Мария Долгополова: Слушай, мне кажется, тоже одна из важных вещей, которую я хотела донести за это интервью. Это касается не только терактов, а в принципе любых травматических событий и наших вычурных реакций на них. Что то, чем люди могут усугублять свое состояние, это если они пугаются долготы своих реакций. Они начинают задаваться вопросом, а «пройдет ли это когда-нибудь?», «будет ли так всегда?». И это вопросы, которые бьют в самое сердце, и они только усиливают все эти симптомы. И в этом смысле одна из вещей, которой мы можем себе помочь, ну ты уже упомянула, что важно не обвинять себя, и мне кажется, второй возможный фундамент всего этого — это дать себе время на странные реакции. Если реально был пройден какой-то сложный, непростой и негативный опыт.
Ольга Костина: Да, я думаю, да. Ну и опять же, традиционно в терапии, ну почти в любом подходе считается, что после каких-то травмирующих событий, это могут быть смерти в семье или какие-то там болезни тяжелые, теракты, аварии. Год – это период вообще нормальной реабилитации. И только считается, что через год, когда после травмирующего события проходят все важные даты… Ну, в году у нас заложено какое-то количество важных для нас дат. Когда это проходит, то на второй заход, то есть на второй год, можно говорить о том, что да, уже, наверное, может быть по-другому.
У меня клиенты как раз вот такие есть, которые жалуются после травматического события: «Уже, — говорит, — прошел месяц, а я все еще, значит...» Я говорю: «ну, куда месяц-то?
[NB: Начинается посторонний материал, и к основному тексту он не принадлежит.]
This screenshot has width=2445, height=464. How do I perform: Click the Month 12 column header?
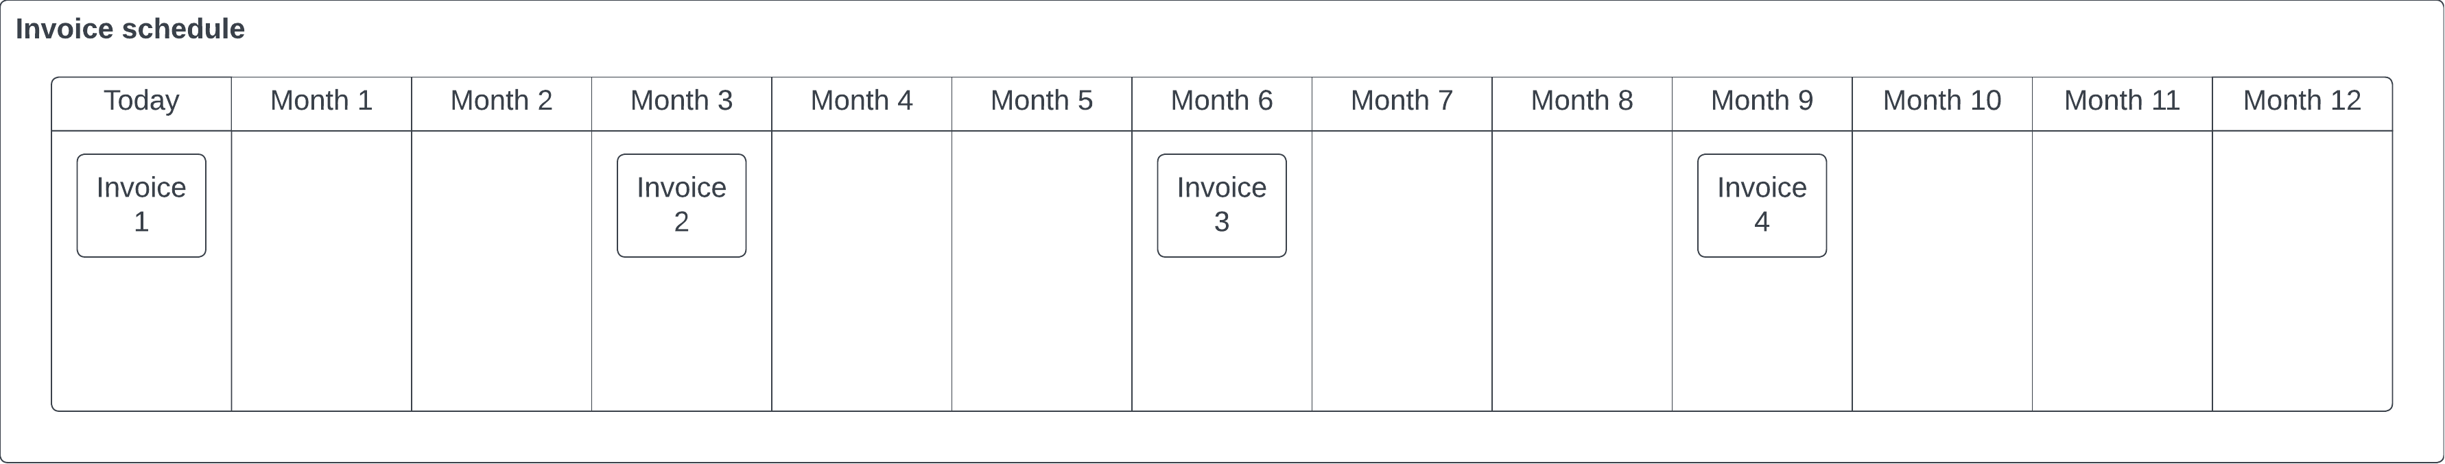(x=2303, y=103)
Год, пока, потихоньку». Просто у меня в основном опыт, что действительно через год люди сообщают, что «вот ты была права, все-таки год прошел, и действительно стало полегче». То есть у меня нет таких клиентов, которые сказали: «нет, и через год мы продолжаем, значит, вот никак не выходим совершенно». Все-таки, через год становится правда легче. Но раньше я всегда всем сообщаю, что» ну нет-нет, ребята, правда рано».